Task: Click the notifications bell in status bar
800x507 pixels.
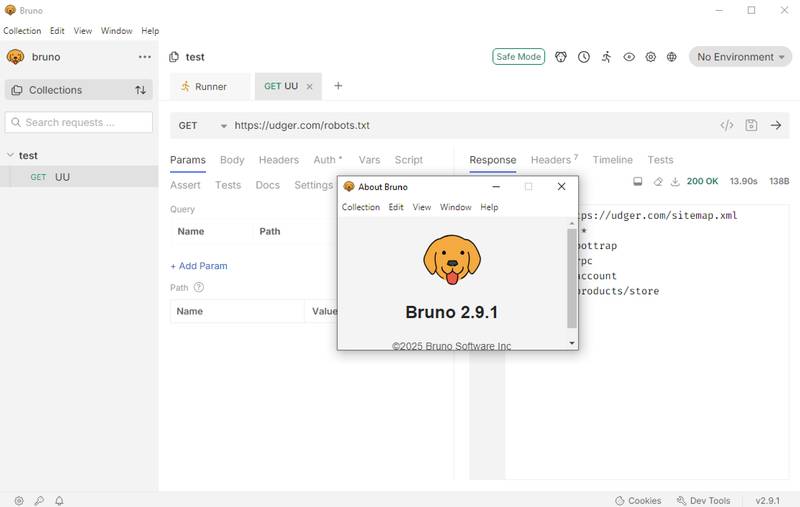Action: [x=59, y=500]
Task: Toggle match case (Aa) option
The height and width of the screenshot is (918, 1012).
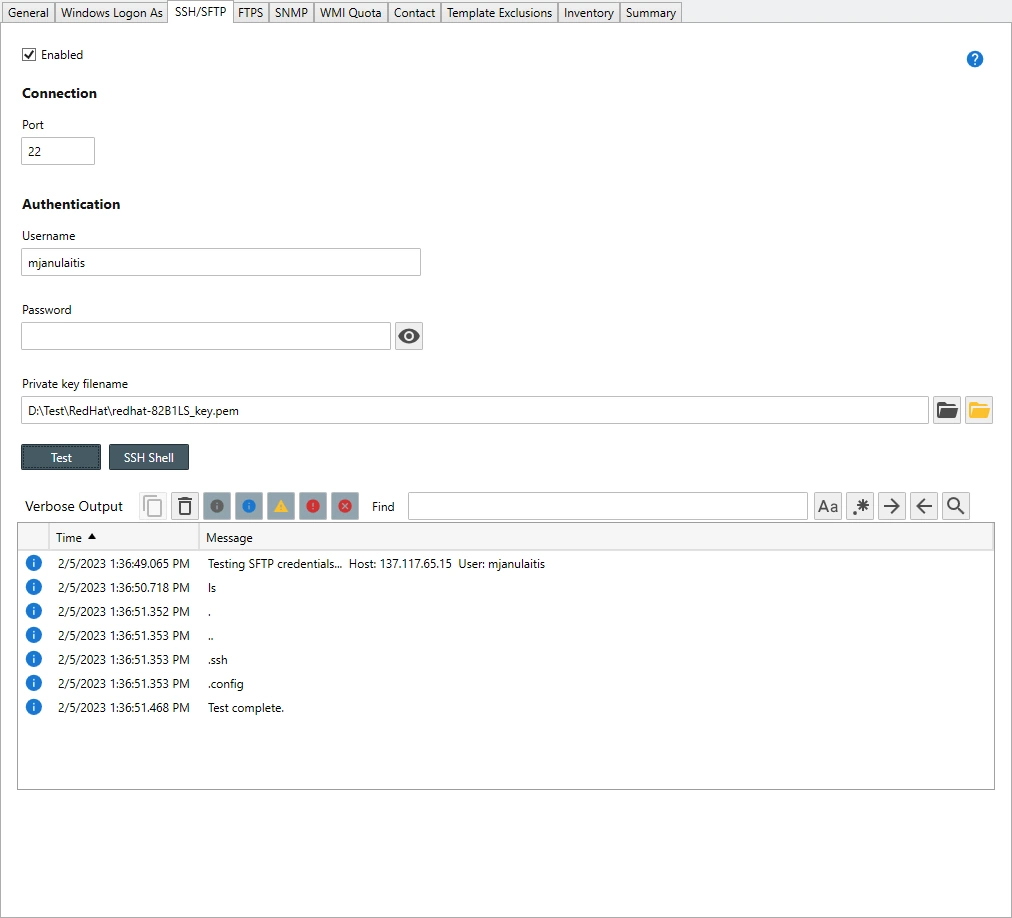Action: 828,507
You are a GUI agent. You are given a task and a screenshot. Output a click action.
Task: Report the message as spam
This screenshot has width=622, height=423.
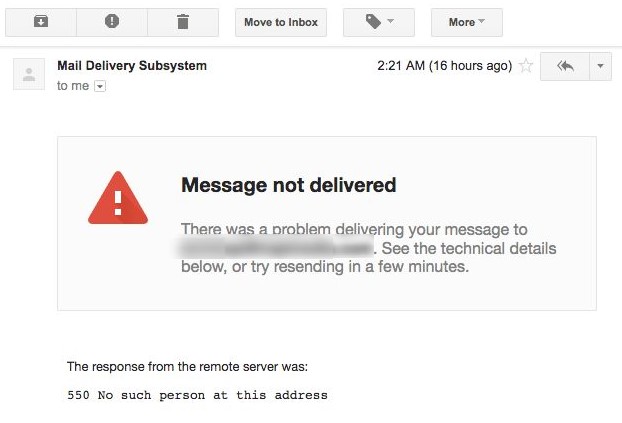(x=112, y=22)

## Task
Return the full listing above verbatim, please, but without its images.

## The answer
Task: Click the notifications bell in status bar
800x507 pixels.
Action: [x=59, y=500]
Task: Toggle match case (Aa) option
The height and width of the screenshot is (918, 1012).
Action: 828,507
You are a GUI agent. You are given a task and a screenshot. Output a click action.
Task: Report the message as spam
This screenshot has width=622, height=423.
(x=112, y=22)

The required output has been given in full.